Por outro lado, o registro comercial e a fiscalização de um OGM é dever de outra entidade que varia a depender do tipo de organismo. Uma dessas é a Anvisa, que "pretendia regulamentar o registro desse tipo de tecnologia como saneante tendo em vista a ação desinfetante".

Duas outras autarquias responsáveis por registro e fiscalização de OGMs, o Ibama e o Ministério da Agricultura, disseram à reportagem que não realizaram o registro e fiscalização do mosquito modificado por ele ser da alçada da Anvisa.

Em reportagem publicada em 2018 nesta Folha, é relatado que a Oxitec aguardava o registro da agência para a primeira versão do mosquito modificado após o parecer favorável da CTNBio, mas a companhia entrou com um processo contra a Anvisa.

A tese era de que a agência não tinha a competência de regular o produto, e a decisão da Justiça foi favorável a suspender os trâmites do produto na Anvisa.

O ponto foi criticado pelo então diretor-presidente da Anvisa na época, Jarbas Barbosa. Ele afirmou à reportagem de 2018 que a agência "não pode dar um registro baseado na avaliação de qualquer outro órgão".

A entidade recorreu e, na decisão mais recente, datada de 2019, o juiz avaliou que a Anvisa não tem capacidade de regular o mosquito. Novamente, a agência recorreu da decisão e aguarda julgamento na segunda instância.

Todo o processo foi sobre a primeira geração do mosquito, que se encontra descontinuada. No entanto, a Anvisa disse que o entendimento da Justiça também contempla o produto que agora é comercializado.

Em nota enviada à Folha, a Oxitec afirmou que o parecer favorável da CTNBio é suficiente para a comercialização do mosquito transgênico. "A regularização do Aedes do Bem ocorreu completa e formalmente, nos termos da lei e através da única autoridade pública brasileira responsável pela liberação de OGM, a CTNBio."

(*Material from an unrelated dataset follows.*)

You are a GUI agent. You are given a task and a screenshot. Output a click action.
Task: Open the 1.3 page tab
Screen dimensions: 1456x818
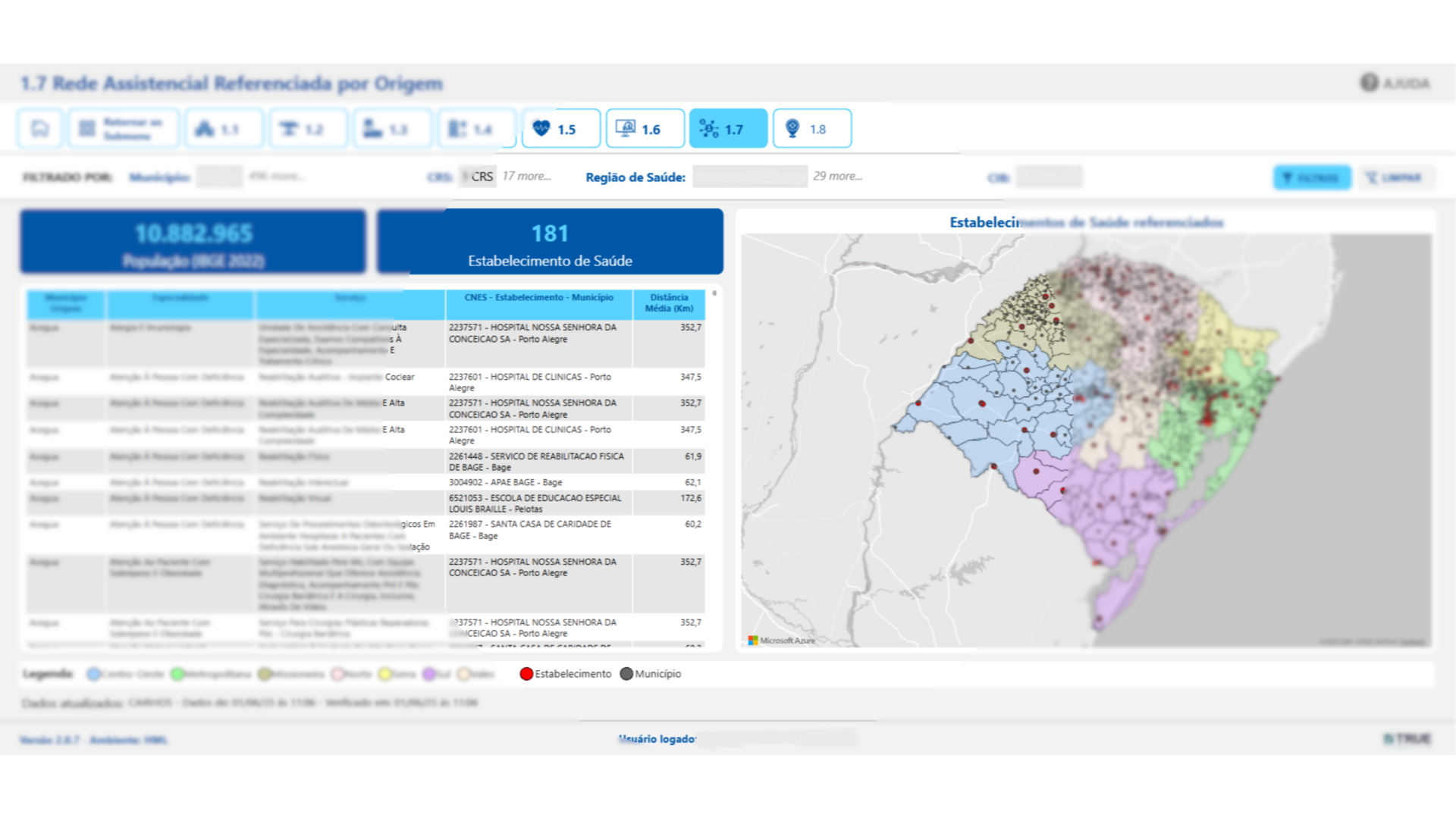pyautogui.click(x=392, y=129)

Para a empresa, a decisão da Justiça é um indicativo de que a autorização da CTNBio já é suficiente para liberação do produto. Na sentença, o juiz considerou a Anvisa incompetente para regular ou liberar comercialmente o mosquito e mencionou que o produto, conforme parecer da comissão de biossegurança, não traz riscos à saúde humana ou ao meio ambiente.

Outra parte ouvida pela reportagem foi a própria CTNBio. Em nota, o MCTI (Ministério da Ciência, Tecnologia e Inovação), órgão ao qual está vinculado a comissão, esclareceu que "a CTNBio não é responsável pela autorização ou pela fiscalização do produto. Esses procedimentos cabem à Agência Nacional de Vigilância Sanitária (Anvisa). Ainda comunicamos que o produto pode ser comercializado de acordo com as regras definidas pela agência".

Outro ponto mencionado pela Oxitec é que o Ministério Público seria uma agência governamental que "pode (como o faz) acompanhar, monitorar e fiscalizar" o Aedes do Bem. A Folha entrou em contato com o Ministério Público Federal e o do Estado de São Paulo. O primeiro disse não interveio no processo movido pela Oxitec contra a Anvisa porque a "ação não se amolda à atuação constitucional do Ministério Público". O segundo, não respondeu à reportagem.